We present a multidisciplinary study on natural non-volcanic CO2 degassing vents in the southern Apennines, aiming to investigate gas leakage mechanisms related to tectonic structures. The studied degassing areas are located in the Sele River Valley, north and east of Oliveto Citra town. The Sele River Valley features multiple cold and hot springs and frequently aligned gas vents emitting CO2 and noble gases. We performed structural-geological mapping and geochemical investigations (soil pH and CO2 mapping) in three key areas of the Sele River Valley. These were implemented by geophysical surveys, including 2D Electrical Resistivity Tomography (ERT), Induced Polarization (IP) Tomography, 2D Seismic Refraction Tomography (SRT), Magnetometry (MAG), and Self Potential (SP) mapping in a single sector (area 1) included in the Mofeta del Vecchio Mulino vents north of the Oliveto Citra town. The results of this multidisciplinary study indicate that most of the gas emissions are along the intersection between the major faults that crosscut a tectonic pile formed by limestones tectonically covered by an oceanic succession made of clays and marls. In area 1, ERT, IP, and SRT profiles mark a vertical conduit where the fluids migrate upward, corresponding to a major fault zone that lowered the tectonic pile to the north. The MAG and SP maps also show anomalies highlighting uprising fluids along the intersection between major faults. CO2 flux maps of three areas embedding the major vents show that the geogenic emissions are widespread, with the highest values reaching 2256 gm2d−1. Generally, the degassing vents form about circular areas of 10 m in diameter.

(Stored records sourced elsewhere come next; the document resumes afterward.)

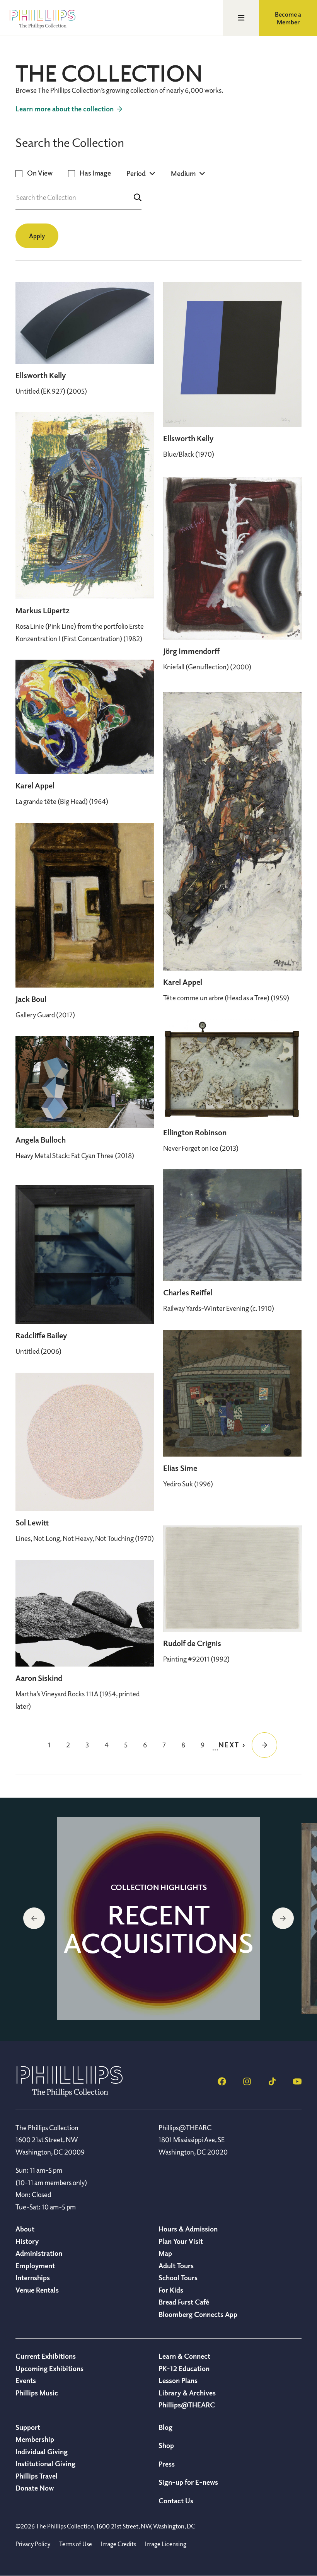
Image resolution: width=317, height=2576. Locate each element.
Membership (34, 2439)
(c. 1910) (218, 1308)
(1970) (188, 454)
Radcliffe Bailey (41, 1335)
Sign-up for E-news (188, 2482)
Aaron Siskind (38, 1678)
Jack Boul (30, 999)
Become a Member (288, 18)
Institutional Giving (45, 2463)
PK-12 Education (184, 2368)
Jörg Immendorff (191, 651)
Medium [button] (183, 173)
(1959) (226, 997)
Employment (35, 2265)
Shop (166, 2445)
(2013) (201, 1148)
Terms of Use (75, 2544)
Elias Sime (180, 1468)
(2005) (51, 391)
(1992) (196, 1659)
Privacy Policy (32, 2544)
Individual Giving (41, 2451)
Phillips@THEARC (186, 2404)
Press (166, 2464)
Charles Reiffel (187, 1292)
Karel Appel (35, 785)
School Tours (178, 2277)
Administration (38, 2253)
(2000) (207, 666)
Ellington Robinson (195, 1132)
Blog (165, 2427)
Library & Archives (187, 2392)
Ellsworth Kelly (40, 375)
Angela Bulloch (40, 1140)
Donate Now (34, 2488)
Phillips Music (36, 2392)
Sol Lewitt (32, 1522)
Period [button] (136, 173)
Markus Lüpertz (42, 610)
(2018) (74, 1155)
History (27, 2241)
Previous (34, 1918)
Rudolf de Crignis (192, 1643)
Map (165, 2253)
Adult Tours (176, 2265)
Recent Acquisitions (158, 1928)
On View (40, 173)
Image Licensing (165, 2544)
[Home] (69, 2094)
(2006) (38, 1351)
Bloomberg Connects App (197, 2314)
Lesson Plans (178, 2380)
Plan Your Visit (180, 2241)
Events (25, 2380)
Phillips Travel (36, 2476)
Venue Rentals (37, 2290)
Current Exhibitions (45, 2356)
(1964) (61, 801)
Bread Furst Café (183, 2302)
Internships (32, 2277)
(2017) (45, 1014)
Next (283, 1918)
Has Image (95, 173)
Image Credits (118, 2544)
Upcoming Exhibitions (49, 2368)
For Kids (170, 2290)
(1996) (188, 1483)
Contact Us (175, 2500)
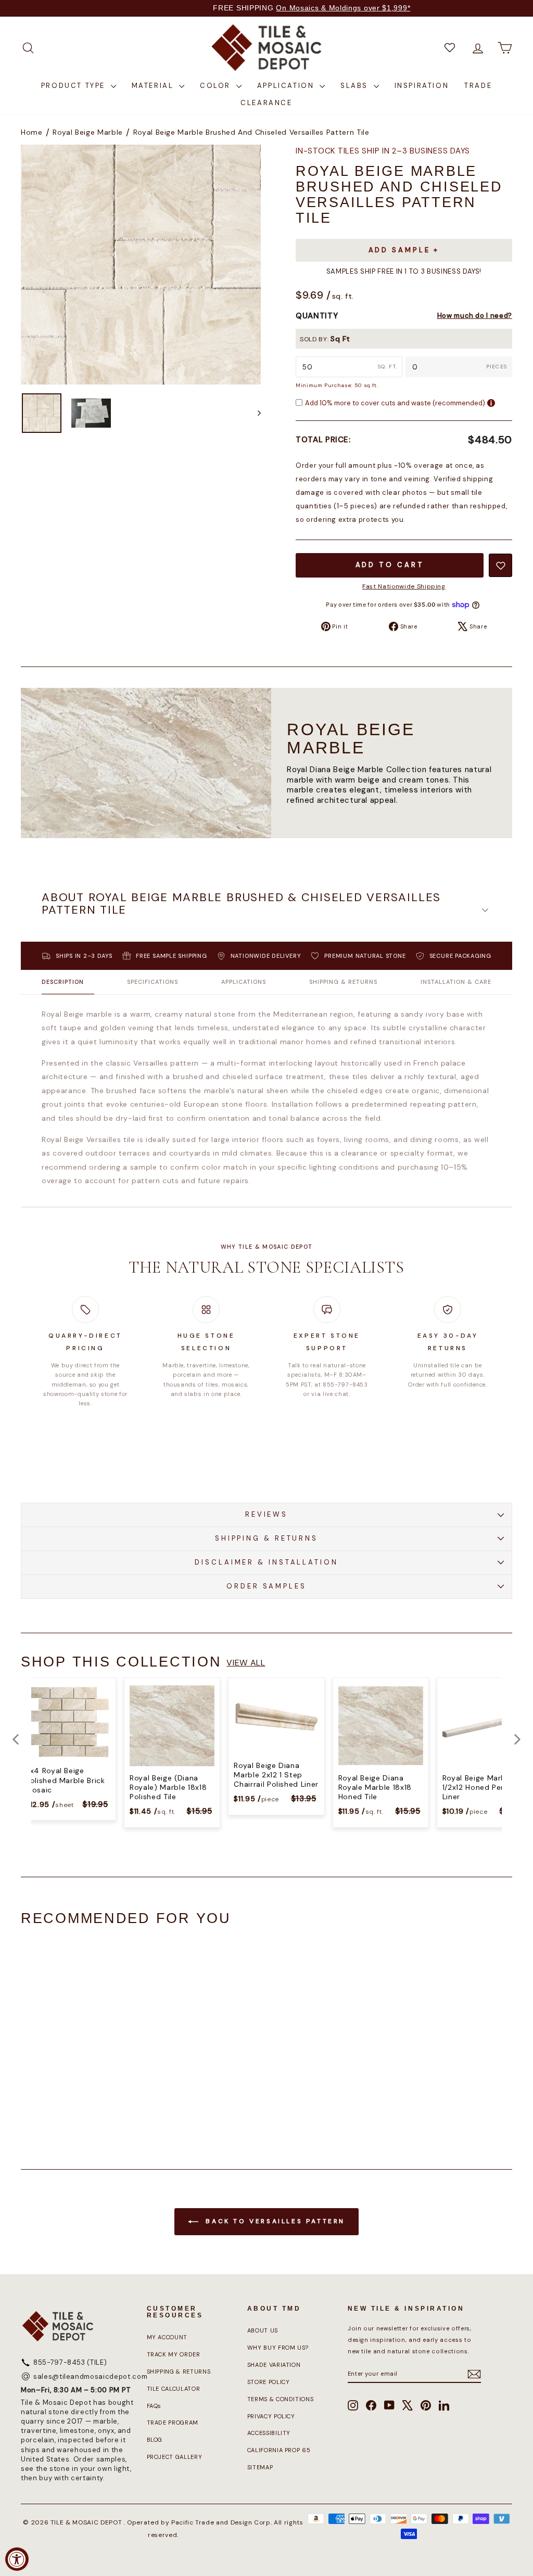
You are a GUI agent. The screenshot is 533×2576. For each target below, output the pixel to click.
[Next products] (517, 1739)
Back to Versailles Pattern (273, 2221)
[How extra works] (491, 403)
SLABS (355, 85)
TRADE (478, 85)
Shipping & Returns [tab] (343, 981)
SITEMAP (260, 2467)
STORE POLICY (268, 2382)
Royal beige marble (88, 132)
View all (245, 1662)
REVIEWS (266, 1514)
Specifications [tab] (152, 981)
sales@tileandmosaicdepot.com (90, 2376)
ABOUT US (262, 2330)
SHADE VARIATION (274, 2364)
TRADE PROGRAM (172, 2422)
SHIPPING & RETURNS (266, 1538)
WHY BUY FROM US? (278, 2347)
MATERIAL (154, 85)
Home (32, 132)
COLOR (217, 85)
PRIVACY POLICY (271, 2416)
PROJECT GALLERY (174, 2456)
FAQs (154, 2406)
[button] (266, 910)
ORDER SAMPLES (266, 1586)
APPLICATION (287, 85)
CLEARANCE (266, 102)
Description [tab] (63, 981)
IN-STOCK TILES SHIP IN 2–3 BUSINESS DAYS (383, 151)
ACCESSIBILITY (268, 2433)
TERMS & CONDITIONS (280, 2399)
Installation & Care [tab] (456, 981)
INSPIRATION (422, 85)
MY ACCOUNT (167, 2337)
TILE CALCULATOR (173, 2388)
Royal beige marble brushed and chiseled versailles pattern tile (251, 132)
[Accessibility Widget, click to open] (17, 2559)
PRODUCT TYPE (74, 85)
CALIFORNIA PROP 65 (279, 2450)
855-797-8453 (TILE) (70, 2362)
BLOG (155, 2439)
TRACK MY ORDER (173, 2354)
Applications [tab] (243, 981)
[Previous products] (15, 1739)
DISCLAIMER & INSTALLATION (266, 1562)
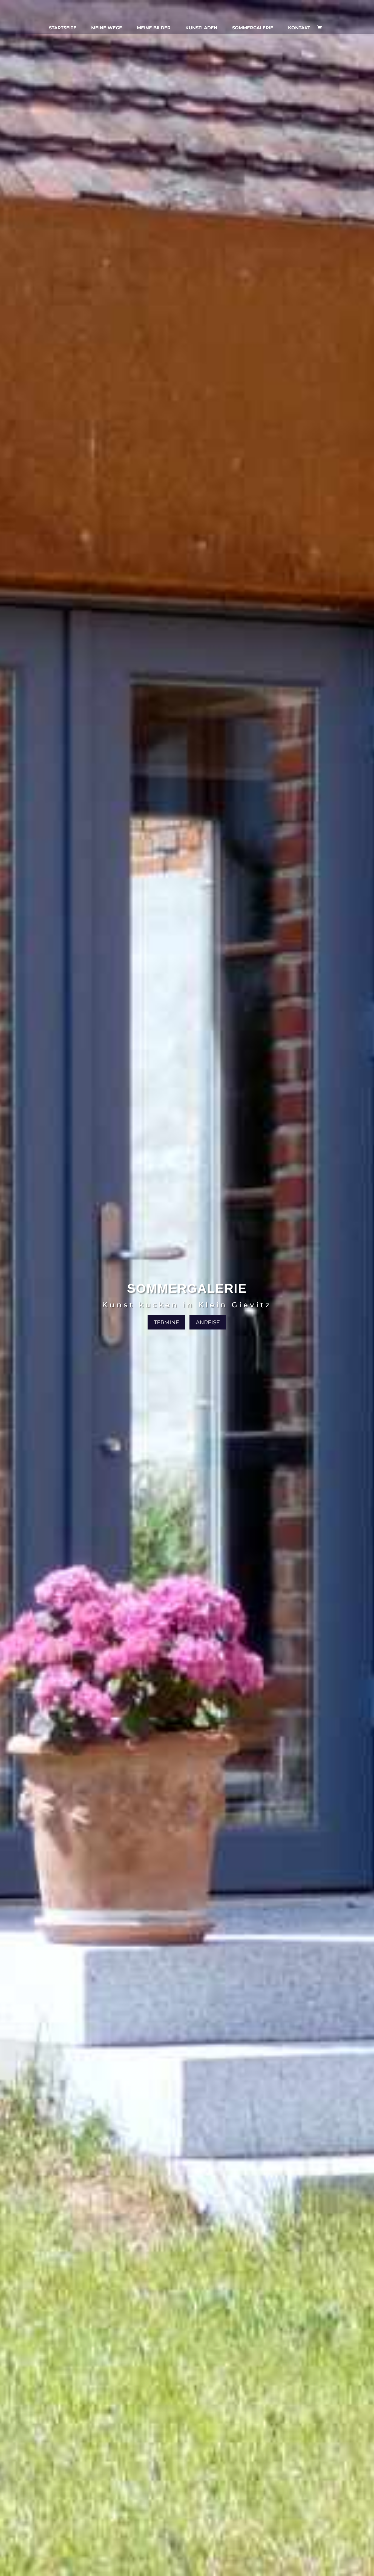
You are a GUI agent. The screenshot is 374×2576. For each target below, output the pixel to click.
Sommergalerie (252, 28)
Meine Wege (106, 28)
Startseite (62, 28)
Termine (166, 1322)
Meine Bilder (154, 28)
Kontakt (299, 28)
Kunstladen (201, 28)
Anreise (208, 1322)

Also, the pH map indicates acid soil anomalies close to the major emission vents. The novelty of this work is the multidisciplinary approach, which uses different methodologies to reconstruct the buried tectonostratigraphic architecture and the articulated pathways for fluid migration, highlighting that once fluids move toward the surface, they follow the main fault zones. Furthermore, their migration and leakage are controlled mainly by the surficial segmentation of faults and local permeability paths. The procedures applied in this study can be helpful for investigations in other natural degassing areas or the CO2 storage industry to investigate the seeping and leakage processes and mitigate the gas migration.